At last Ford have got the independent rear suspension for their biggest models right, and the result is cornering power like that of a good Continental car without recourse to a harsh ride. This and the quiet running both of the road gear and the well-tried 60 deg. V6 3-litre engine, at least when it is cruising in the 3.45-to-1 top gear, are the outstanding impressions I got after testing the top-model of the Granada range, the Automatic GXL. I thought that the coil-spring all-independent suspension was about as supple as could be contrived for the very good road-holding it affords. The Granada rides bad surfaces with no conveyance of road shock, with a floating rather than jerky motion, yet its cornering qualities are excellent.
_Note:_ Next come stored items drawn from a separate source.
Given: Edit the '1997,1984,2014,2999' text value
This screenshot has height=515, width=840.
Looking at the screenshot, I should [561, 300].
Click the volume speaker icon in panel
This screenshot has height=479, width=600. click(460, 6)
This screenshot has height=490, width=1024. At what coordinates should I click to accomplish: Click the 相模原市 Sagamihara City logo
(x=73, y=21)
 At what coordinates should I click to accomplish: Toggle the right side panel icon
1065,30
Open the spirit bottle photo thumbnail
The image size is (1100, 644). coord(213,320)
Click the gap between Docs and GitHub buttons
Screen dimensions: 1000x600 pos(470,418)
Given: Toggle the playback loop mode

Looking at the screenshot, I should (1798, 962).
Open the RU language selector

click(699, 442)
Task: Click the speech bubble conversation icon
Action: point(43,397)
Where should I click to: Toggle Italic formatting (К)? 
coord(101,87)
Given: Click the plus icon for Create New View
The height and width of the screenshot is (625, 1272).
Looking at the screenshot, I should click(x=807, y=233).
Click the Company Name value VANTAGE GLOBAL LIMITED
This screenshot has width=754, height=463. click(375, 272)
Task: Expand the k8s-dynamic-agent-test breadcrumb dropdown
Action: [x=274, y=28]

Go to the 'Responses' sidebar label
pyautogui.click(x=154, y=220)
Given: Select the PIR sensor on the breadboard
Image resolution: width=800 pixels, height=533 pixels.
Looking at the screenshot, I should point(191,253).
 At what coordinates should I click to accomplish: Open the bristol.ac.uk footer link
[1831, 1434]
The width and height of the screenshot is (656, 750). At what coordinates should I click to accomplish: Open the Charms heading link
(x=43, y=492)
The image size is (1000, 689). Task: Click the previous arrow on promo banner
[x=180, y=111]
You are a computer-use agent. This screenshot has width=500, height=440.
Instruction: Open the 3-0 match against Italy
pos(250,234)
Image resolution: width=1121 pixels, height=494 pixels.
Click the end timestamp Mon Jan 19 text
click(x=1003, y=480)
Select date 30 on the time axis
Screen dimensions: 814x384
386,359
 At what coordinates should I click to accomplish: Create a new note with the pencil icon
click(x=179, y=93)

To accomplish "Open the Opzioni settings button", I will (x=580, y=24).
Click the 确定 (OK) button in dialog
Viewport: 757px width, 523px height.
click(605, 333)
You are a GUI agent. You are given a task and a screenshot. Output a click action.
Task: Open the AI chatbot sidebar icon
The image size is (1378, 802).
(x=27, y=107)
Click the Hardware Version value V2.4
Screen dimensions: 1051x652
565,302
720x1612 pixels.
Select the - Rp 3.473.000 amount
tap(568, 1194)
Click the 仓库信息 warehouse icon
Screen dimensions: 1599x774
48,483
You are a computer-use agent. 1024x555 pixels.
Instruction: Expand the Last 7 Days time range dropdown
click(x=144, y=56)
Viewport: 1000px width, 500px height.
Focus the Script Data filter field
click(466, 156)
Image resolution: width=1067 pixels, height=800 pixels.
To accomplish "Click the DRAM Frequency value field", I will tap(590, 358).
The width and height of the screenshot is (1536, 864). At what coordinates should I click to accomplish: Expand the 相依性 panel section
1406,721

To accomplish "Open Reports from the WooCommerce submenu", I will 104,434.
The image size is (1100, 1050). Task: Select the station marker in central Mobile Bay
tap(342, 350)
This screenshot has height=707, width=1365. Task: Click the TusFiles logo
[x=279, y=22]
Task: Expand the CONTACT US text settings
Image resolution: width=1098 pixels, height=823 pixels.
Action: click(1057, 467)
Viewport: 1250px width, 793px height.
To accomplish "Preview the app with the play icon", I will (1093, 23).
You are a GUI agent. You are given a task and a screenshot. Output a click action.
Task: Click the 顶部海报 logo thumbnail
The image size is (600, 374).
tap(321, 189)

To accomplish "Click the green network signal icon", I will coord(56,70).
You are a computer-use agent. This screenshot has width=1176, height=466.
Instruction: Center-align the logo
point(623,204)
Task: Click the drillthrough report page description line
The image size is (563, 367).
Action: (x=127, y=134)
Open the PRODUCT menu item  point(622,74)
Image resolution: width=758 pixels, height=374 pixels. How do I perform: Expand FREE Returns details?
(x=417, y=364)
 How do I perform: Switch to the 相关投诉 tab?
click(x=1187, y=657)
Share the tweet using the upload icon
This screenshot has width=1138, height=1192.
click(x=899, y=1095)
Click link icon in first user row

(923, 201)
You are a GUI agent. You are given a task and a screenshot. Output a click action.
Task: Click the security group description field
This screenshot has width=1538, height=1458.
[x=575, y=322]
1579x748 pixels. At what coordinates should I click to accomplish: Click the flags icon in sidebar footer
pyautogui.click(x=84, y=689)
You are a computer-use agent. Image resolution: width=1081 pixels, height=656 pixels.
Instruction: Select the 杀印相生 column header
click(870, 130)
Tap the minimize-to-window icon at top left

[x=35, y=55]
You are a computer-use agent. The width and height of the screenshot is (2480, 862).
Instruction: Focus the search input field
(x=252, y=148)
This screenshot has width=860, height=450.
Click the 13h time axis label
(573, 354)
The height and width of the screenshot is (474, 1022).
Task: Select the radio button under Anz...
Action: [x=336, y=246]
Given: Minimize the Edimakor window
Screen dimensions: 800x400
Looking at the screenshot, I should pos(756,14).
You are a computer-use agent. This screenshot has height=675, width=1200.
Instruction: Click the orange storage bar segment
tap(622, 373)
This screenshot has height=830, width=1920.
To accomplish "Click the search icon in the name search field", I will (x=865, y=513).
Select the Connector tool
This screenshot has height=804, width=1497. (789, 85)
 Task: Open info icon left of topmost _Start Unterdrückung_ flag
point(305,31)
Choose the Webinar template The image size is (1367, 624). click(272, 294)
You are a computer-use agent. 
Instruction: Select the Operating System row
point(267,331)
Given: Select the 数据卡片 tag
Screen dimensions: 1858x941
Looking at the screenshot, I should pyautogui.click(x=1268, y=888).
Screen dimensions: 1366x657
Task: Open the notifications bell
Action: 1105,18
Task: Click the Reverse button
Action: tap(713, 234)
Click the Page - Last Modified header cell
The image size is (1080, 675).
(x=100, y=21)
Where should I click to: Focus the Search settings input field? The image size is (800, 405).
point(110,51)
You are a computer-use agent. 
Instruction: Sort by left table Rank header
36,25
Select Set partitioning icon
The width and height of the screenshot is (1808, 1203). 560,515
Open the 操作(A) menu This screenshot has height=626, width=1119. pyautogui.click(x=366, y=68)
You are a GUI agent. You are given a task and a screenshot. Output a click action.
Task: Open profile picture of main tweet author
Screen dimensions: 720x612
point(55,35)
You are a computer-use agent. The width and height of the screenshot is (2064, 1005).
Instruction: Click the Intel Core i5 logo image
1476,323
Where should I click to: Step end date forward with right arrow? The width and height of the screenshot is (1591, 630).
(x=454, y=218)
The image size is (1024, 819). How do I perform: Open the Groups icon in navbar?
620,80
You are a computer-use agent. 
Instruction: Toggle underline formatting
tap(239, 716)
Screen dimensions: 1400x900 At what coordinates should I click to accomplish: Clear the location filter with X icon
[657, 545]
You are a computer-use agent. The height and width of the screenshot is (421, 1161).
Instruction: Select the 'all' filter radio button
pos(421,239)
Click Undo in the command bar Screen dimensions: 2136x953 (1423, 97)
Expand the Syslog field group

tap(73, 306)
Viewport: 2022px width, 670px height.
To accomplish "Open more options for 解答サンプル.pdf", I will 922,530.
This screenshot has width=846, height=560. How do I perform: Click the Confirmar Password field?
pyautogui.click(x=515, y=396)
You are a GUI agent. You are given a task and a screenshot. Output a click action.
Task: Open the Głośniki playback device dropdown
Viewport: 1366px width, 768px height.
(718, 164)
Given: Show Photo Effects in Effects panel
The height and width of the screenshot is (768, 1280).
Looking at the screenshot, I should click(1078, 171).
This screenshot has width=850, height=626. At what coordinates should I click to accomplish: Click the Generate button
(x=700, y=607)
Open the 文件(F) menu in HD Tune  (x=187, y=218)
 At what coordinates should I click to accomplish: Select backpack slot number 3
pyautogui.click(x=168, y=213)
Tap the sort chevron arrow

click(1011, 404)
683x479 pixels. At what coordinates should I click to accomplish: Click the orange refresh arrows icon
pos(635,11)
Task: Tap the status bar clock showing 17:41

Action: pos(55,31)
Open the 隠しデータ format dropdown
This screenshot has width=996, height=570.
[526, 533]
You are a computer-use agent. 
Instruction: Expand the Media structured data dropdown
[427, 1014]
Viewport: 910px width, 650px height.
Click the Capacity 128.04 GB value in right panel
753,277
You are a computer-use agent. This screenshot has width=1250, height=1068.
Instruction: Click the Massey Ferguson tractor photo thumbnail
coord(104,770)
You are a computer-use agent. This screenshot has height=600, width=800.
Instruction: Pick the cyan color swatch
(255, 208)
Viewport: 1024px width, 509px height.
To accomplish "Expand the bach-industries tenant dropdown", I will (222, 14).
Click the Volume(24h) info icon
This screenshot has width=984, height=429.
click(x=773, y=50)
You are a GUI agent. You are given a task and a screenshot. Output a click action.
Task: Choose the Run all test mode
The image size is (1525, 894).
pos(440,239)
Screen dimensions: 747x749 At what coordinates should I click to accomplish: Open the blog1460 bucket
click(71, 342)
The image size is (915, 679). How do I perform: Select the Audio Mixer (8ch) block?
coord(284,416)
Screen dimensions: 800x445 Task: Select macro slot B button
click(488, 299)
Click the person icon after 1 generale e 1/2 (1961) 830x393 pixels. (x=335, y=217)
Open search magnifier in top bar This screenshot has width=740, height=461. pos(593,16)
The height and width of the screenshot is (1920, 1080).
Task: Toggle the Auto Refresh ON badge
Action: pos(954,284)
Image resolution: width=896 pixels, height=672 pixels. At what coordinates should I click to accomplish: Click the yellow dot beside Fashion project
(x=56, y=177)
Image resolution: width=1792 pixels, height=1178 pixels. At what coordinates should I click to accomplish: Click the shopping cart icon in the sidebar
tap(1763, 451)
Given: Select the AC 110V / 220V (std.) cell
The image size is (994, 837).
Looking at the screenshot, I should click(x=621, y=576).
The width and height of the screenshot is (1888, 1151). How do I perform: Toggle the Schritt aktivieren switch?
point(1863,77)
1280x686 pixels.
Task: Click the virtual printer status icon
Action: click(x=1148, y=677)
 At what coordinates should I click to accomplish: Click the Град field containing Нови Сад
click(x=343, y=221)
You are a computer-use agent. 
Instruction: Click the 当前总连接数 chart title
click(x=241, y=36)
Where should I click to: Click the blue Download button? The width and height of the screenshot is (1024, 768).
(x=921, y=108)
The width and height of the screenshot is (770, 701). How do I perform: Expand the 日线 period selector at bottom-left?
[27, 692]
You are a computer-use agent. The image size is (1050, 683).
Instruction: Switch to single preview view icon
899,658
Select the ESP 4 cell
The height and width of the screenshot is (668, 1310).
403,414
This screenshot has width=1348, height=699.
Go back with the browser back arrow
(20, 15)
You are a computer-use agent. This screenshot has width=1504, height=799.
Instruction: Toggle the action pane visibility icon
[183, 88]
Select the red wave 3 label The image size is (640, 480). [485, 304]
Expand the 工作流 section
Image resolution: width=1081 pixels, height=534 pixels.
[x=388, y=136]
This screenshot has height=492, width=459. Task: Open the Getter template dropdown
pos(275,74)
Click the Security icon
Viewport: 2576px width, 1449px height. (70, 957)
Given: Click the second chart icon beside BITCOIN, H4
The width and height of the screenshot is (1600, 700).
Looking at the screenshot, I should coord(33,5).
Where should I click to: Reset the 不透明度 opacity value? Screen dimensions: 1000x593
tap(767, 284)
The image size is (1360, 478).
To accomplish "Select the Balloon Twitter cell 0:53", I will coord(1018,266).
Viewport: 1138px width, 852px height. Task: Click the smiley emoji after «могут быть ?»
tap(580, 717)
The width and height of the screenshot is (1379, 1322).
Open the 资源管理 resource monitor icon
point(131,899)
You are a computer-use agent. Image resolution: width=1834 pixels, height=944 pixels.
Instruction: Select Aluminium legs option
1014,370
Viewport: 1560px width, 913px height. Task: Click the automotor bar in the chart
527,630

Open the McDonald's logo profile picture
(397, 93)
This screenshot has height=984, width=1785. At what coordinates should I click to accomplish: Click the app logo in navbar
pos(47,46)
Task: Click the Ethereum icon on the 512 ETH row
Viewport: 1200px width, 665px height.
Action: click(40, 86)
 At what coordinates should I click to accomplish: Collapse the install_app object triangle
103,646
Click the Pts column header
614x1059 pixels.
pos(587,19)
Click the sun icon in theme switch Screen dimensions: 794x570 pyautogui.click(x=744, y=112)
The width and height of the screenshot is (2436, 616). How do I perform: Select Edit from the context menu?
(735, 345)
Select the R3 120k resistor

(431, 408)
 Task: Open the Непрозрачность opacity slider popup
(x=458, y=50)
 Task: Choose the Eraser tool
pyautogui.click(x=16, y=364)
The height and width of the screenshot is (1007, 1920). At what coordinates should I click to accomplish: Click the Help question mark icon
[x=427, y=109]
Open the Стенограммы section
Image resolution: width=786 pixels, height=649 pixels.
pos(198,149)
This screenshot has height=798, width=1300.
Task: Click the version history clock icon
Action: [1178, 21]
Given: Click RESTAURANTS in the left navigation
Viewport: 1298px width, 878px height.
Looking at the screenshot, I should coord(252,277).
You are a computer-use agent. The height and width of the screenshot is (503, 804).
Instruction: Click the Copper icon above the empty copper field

I thought it was easier to set-up for awkward fast bends than the bigger BMWs, with a contrasting complete absence of discernible roll, and that it coped with sudden changes of surface better than a Citröen DS, for although the back-end would sometimes smack back onto the road, there was none of the “caught-out” sensation Citröens give over hump-back bridges.

So from the beginning of the faster, less straight roads the Granada surprised and pleased me. I had taken it over immediately after a quick run up the M40 Motorway in the BMW 2500 and the initial impression was “What have I let myself in for ? I want the BMW back!” This was caused by the lowness of the driving position, so that I could only just see the n/s front wing, the rather coarse adjustment of the lever-controlled seat back-rest, a slight feeling of roughness when the brakes were lightly applied, but, above all, by the vulgarity of the things immediately facing me. There is glistening “wood” on facia and doors and the instrument dials are buried far away at the bottom of long tunnels, their calibration confined mainly to lines and colours, with the speedometer speed divisions marked every 20 m.p.h., although also calibrated in k.p.h., and the tachometer engine-speeds in steps of 1,000 r.p.m. The small instruments dealt with oil-pressure, heat, fuel-level and alternator output, but seemed so remote that I contemplated keeping sweets in the latter aperture. I know the idea is to obviate reflections but I did not think them very easy to read, while the clock was located in the centre of the passenger’s facia shelf, where it was hard to see at the best of times and all too likely to be completely obliterated by hand-bags and similar oddments.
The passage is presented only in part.